K3 (K12), Are we ready?

It has been two years since the K12 curriculum was introduced in the Philippine education setting.  And for the past two years, I have heard my colleagues from Grades One and Two complaining about the seemingly rushed implementation of K1 and K2 and the problems that go with it.  Image


Among the problems cited were lack or incomplete modules that would be been used, and the confusion in the computation of grades that resulted in more confusion for the Grade One teachers who have been implementing K1 on its second year.

Beginning this school year, it will be the turn of the Grade Three to implement the new curriculum with changes like Mother Tongue as an additional subject; Sibika reverts back to Araling Panlipunan with focus on the learner’s home region; and the return of MAPEH (Music, Arts, PE and Health).

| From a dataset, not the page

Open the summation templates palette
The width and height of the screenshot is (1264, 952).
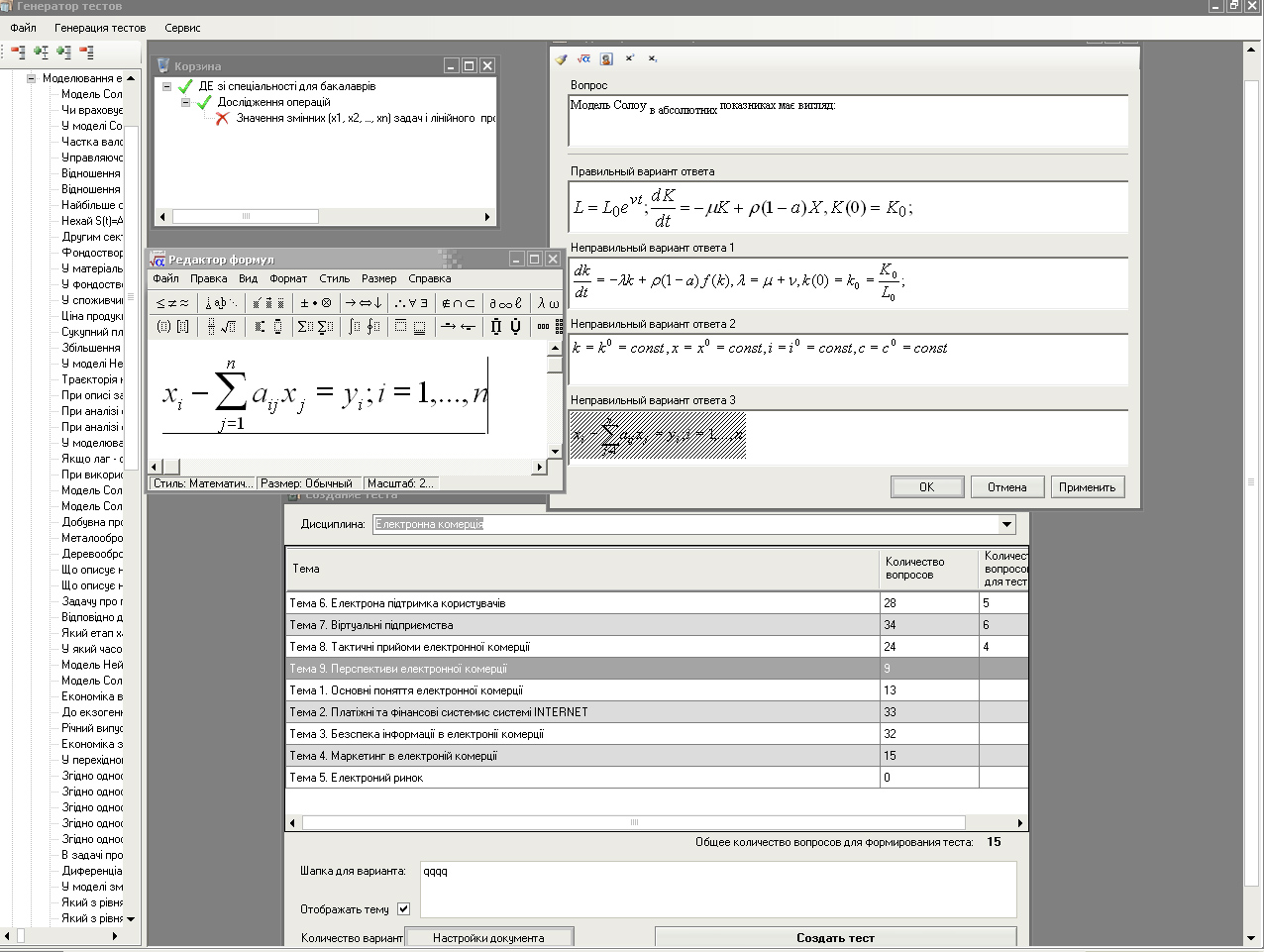click(315, 326)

On the outset, I admit, the K to 12 curriculum looks promising. It’s been more than a decade since the RBEC curriculum was introduced with questions and apprehensions from the stakeholders. And since K+12 took flight, it’s been bombarded by questions, issues, and apprehensions from the stakeholders.

Ah, the woes!

When we attended the Mass Training for Grade Three last month, seriously, I was left hanging. While I commend the hard working speakers/facilitators introduced us to the new curriculum, I felt that this new curriculum would bring us headaches, stress and tears.

And I was right.

Now that it’s been almost a month since classes opened, only one LM was sent to our school, EsP (Edukasyon sa Pagpapakatao). No TGs (Teachers’ Guide) no LMs (Learner’s Material) in other subjects so far… We resort to working on our LPs thru the computer, printing the pdf files of our TGs and LMs at our expense. Wow.

The Division Office is financially broke. Woe to the teachers!

So we have to do what we have to teach our learners.

When do we get our resources to be more inspired to implement this curriculum? Next year?